___ Given data ___

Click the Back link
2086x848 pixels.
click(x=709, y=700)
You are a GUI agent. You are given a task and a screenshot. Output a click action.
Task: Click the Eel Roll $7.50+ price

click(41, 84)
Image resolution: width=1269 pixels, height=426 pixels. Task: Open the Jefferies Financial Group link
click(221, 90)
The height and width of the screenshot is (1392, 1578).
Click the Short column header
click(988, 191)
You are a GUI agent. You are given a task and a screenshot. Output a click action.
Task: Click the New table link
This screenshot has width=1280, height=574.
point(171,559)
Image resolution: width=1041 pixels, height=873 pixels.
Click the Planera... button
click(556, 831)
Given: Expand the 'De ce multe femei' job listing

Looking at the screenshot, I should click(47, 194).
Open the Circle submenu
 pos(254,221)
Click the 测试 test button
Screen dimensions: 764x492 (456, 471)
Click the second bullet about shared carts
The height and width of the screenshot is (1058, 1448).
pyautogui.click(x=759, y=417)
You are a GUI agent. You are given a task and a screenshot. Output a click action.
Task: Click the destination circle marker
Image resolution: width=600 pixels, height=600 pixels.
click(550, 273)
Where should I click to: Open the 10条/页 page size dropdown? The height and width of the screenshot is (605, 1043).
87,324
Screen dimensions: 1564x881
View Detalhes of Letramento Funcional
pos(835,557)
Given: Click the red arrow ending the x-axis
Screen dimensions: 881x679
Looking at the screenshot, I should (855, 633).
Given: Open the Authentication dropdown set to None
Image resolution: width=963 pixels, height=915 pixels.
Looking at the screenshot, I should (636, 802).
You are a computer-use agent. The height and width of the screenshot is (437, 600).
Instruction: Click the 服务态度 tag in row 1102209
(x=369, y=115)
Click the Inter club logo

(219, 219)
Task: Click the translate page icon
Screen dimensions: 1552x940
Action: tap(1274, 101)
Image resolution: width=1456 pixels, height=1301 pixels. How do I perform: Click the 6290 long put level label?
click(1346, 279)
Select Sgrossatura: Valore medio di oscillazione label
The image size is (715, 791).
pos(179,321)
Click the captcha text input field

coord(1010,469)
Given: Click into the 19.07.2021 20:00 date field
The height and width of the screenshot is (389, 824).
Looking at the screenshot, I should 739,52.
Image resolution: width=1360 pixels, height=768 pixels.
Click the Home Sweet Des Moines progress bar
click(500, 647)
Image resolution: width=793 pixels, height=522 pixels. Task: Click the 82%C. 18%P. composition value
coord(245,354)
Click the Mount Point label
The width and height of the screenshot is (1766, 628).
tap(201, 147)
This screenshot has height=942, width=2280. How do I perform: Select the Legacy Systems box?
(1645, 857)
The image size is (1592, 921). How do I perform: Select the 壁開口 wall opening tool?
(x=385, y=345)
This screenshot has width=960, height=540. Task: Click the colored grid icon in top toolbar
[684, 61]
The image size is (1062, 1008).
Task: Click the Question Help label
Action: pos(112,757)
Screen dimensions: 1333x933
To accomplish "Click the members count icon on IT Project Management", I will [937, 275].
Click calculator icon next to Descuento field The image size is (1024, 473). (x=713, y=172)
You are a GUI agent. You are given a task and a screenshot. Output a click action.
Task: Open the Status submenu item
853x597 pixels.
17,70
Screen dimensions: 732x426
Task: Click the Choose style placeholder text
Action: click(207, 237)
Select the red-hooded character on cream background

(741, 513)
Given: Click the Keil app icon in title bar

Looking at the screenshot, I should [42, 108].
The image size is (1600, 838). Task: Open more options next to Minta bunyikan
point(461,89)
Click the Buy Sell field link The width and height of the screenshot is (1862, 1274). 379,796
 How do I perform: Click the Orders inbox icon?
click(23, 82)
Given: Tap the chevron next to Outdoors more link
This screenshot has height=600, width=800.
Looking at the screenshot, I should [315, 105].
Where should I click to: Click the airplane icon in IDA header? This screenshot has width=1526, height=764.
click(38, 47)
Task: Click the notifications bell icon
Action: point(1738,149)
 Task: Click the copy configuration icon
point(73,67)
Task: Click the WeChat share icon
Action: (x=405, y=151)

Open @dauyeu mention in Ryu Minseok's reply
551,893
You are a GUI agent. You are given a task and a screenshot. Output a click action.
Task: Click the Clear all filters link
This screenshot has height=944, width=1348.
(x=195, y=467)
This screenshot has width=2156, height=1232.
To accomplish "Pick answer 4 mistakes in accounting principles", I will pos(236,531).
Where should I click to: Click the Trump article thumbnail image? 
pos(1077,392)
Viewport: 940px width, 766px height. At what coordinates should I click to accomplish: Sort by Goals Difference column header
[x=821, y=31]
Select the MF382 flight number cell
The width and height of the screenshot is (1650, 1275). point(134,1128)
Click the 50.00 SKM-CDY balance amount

___

▶ _Goal of the exercise_
Please repeat the listing exactly, with nothing left out.

▶ _Exercise answer_
Click the Back link
2086x848 pixels.
click(x=709, y=700)
You are a GUI agent. You are given a task and a screenshot. Output a click action.
Task: Click the Eel Roll $7.50+ price

click(41, 84)
Image resolution: width=1269 pixels, height=426 pixels. Task: Open the Jefferies Financial Group link
click(221, 90)
The height and width of the screenshot is (1392, 1578).
Click the Short column header
click(988, 191)
You are a GUI agent. You are given a task and a screenshot. Output a click action.
Task: Click the New table link
This screenshot has width=1280, height=574.
point(171,559)
Image resolution: width=1041 pixels, height=873 pixels.
Click the Planera... button
click(556, 831)
Given: Expand the 'De ce multe femei' job listing

Looking at the screenshot, I should click(47, 194).
Open the Circle submenu
 pos(254,221)
Click the 测试 test button
Screen dimensions: 764x492 (456, 471)
Click the second bullet about shared carts
The height and width of the screenshot is (1058, 1448).
pyautogui.click(x=759, y=417)
You are a GUI agent. You are given a task and a screenshot. Output a click action.
Task: Click the destination circle marker
Image resolution: width=600 pixels, height=600 pixels.
click(550, 273)
Where should I click to: Open the 10条/页 page size dropdown? The height and width of the screenshot is (605, 1043).
87,324
Screen dimensions: 1564x881
View Detalhes of Letramento Funcional
pos(835,557)
Given: Click the red arrow ending the x-axis
Screen dimensions: 881x679
Looking at the screenshot, I should (855, 633).
Given: Open the Authentication dropdown set to None
Image resolution: width=963 pixels, height=915 pixels.
Looking at the screenshot, I should (636, 802).
You are a computer-use agent. The height and width of the screenshot is (437, 600).
Instruction: Click the 服务态度 tag in row 1102209
(x=369, y=115)
Click the Inter club logo

(219, 219)
Task: Click the translate page icon
Screen dimensions: 1552x940
Action: tap(1274, 101)
Image resolution: width=1456 pixels, height=1301 pixels. How do I perform: Click the 6290 long put level label?
click(1346, 279)
Select Sgrossatura: Valore medio di oscillazione label
The image size is (715, 791).
pos(179,321)
Click the captcha text input field

coord(1010,469)
Given: Click into the 19.07.2021 20:00 date field
The height and width of the screenshot is (389, 824).
Looking at the screenshot, I should 739,52.
Image resolution: width=1360 pixels, height=768 pixels.
Click the Home Sweet Des Moines progress bar
click(500, 647)
Image resolution: width=793 pixels, height=522 pixels. Task: Click the 82%C. 18%P. composition value
coord(245,354)
Click the Mount Point label
The width and height of the screenshot is (1766, 628).
tap(201, 147)
This screenshot has height=942, width=2280. How do I perform: Select the Legacy Systems box?
(1645, 857)
The image size is (1592, 921). How do I perform: Select the 壁開口 wall opening tool?
(x=385, y=345)
This screenshot has width=960, height=540. Task: Click the colored grid icon in top toolbar
[684, 61]
The image size is (1062, 1008).
Task: Click the Question Help label
Action: pos(112,757)
Screen dimensions: 1333x933
To accomplish "Click the members count icon on IT Project Management", I will [937, 275].
Click calculator icon next to Descuento field The image size is (1024, 473). (x=713, y=172)
You are a GUI agent. You are given a task and a screenshot. Output a click action.
Task: Open the Status submenu item
853x597 pixels.
17,70
Screen dimensions: 732x426
Task: Click the Choose style placeholder text
Action: click(207, 237)
Select the red-hooded character on cream background

(741, 513)
Given: Click the Keil app icon in title bar

Looking at the screenshot, I should [42, 108].
The image size is (1600, 838). Task: Open more options next to Minta bunyikan
point(461,89)
Click the Buy Sell field link The width and height of the screenshot is (1862, 1274). 379,796
 How do I perform: Click the Orders inbox icon?
click(23, 82)
Given: Tap the chevron next to Outdoors more link
This screenshot has height=600, width=800.
Looking at the screenshot, I should [315, 105].
Where should I click to: Click the airplane icon in IDA header? This screenshot has width=1526, height=764.
click(38, 47)
Task: Click the notifications bell icon
Action: point(1738,149)
 Task: Click the copy configuration icon
point(73,67)
Task: Click the WeChat share icon
Action: (x=405, y=151)

Open @dauyeu mention in Ryu Minseok's reply
551,893
You are a GUI agent. You are given a task and a screenshot. Output a click action.
Task: Click the Clear all filters link
This screenshot has height=944, width=1348.
(x=195, y=467)
This screenshot has width=2156, height=1232.
To accomplish "Pick answer 4 mistakes in accounting principles", I will pos(236,531).
Where should I click to: Click the Trump article thumbnail image? 
pos(1077,392)
Viewport: 940px width, 766px height. At what coordinates should I click to accomplish: Sort by Goals Difference column header
[x=821, y=31]
Select the MF382 flight number cell
The width and height of the screenshot is (1650, 1275). point(134,1128)
Click the 50.00 SKM-CDY balance amount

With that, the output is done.